Israel for the Petitioners

Folks have started filing amicus briefs for the upcoming Guantanamo Bay habeas cases (Boumediene and Al Odah). Perhaps the most interesting one is this brief by several Israeli military experts, analogizing their own situation to the one faced by the United States. The summary of the argument is essentially: "We face a far more severe and serious terrorist threat than the US does, and yet we've never felt it necessary to eliminate due process or access to judicial review. What's your excuse?"

Via Balkinization.

2 comments:

Anonymous said...

Reality check: Israel has used administrative detention to hold hundreds of Palestinians captive without presenting formal charges. To Israel's credit there is some judicial oversight to that process, but the distinction ultimately comes down to having the "enemy combatant" designation made by a judge instead of the President. I wouldn't say the abuse of AD is anything like Guantanamo Bay, but it should give one pause before trumpeting the perceived humanity of the Israeli system. I don't think the US and Israeli approaches to fighting terrorism are as different as you'd like them to be. The fundamental problem of the state expanding its power by invoking and exaggerating the threat of terrorism is present in both cases.

David Schraub said...

But Matt, "Enemy combatant" is a legal designation. I have no objection to it being made by a judge, so long as its done in a fair and impartial setting.

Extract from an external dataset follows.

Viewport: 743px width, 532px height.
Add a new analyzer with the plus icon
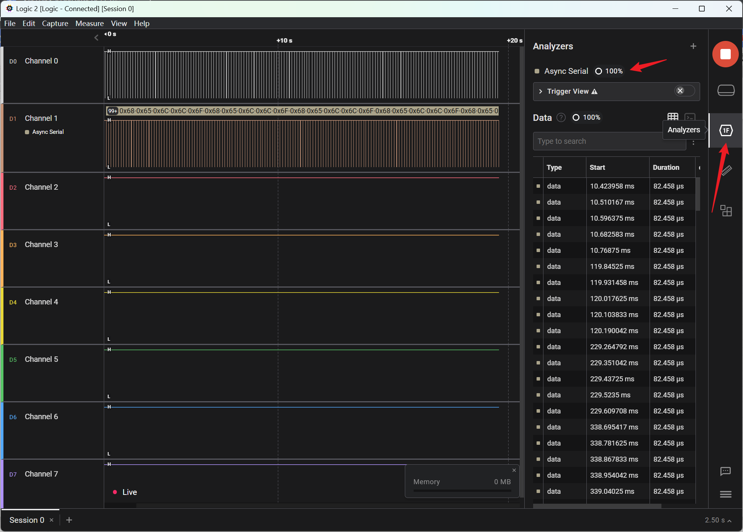(693, 46)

I'm not saying the Israeli system is perfect, but it does have significant advantages over the US system, one of which is that the courts have significant power to oversee (and intervene) the power of the state when fighting terror to keep it in check--a power which the Israeli court system has been surprisingly vigorous in exercising.

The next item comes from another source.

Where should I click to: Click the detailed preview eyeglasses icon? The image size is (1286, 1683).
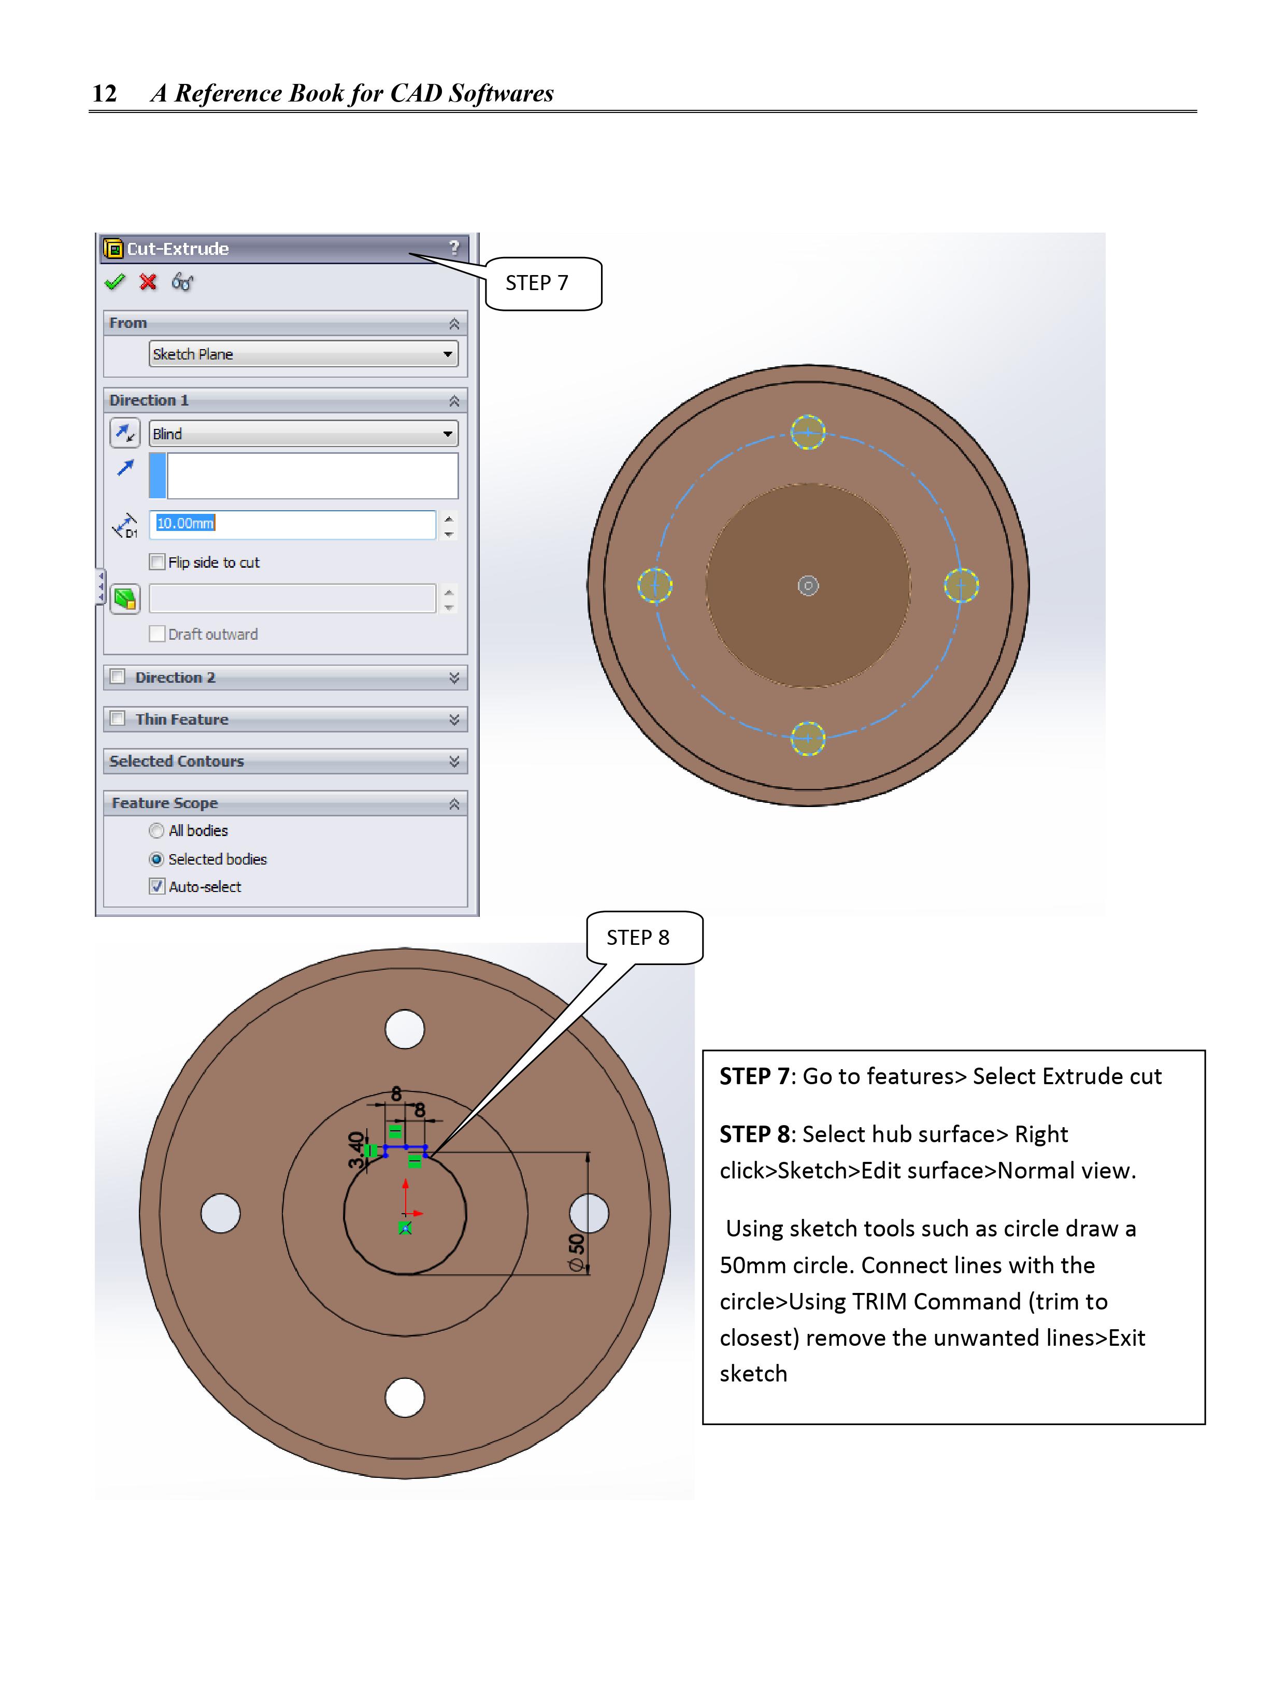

Here are the due process guarantees that amici say are available to all detainees (administrative, military, or otherwise):
"(1) the right to judicial review of the basis for their detention within no more than fourteen days of their seizure; (2) the right to have that review conducted by a judicial officer independent of the executive who is empowered, when the evidence warrants, to order their release; (3) the benefit of a standard that permits detention only when an individual poses a threat to State security and when no other means are available to neutralize that threat; (4) the right to have the government’s evidence subjected to a searching examination by the court; (5) the right to judicial review without having coerced testimony used against them; (6) the right to have a judge independently evaluate any claim that classified information offered to support detention cannot be disclosed to them; (7) the right of access to counsel within no more than thirty-four days; and (8) the right to have the basis for their detention independently reviewed every six months at a fully adversarial hearing. (at 9)"

These guarantees are limited until the adversarial hearings kick at six months, but they're still reasonably comprehensive and stretch well beyond what the US is currently offering.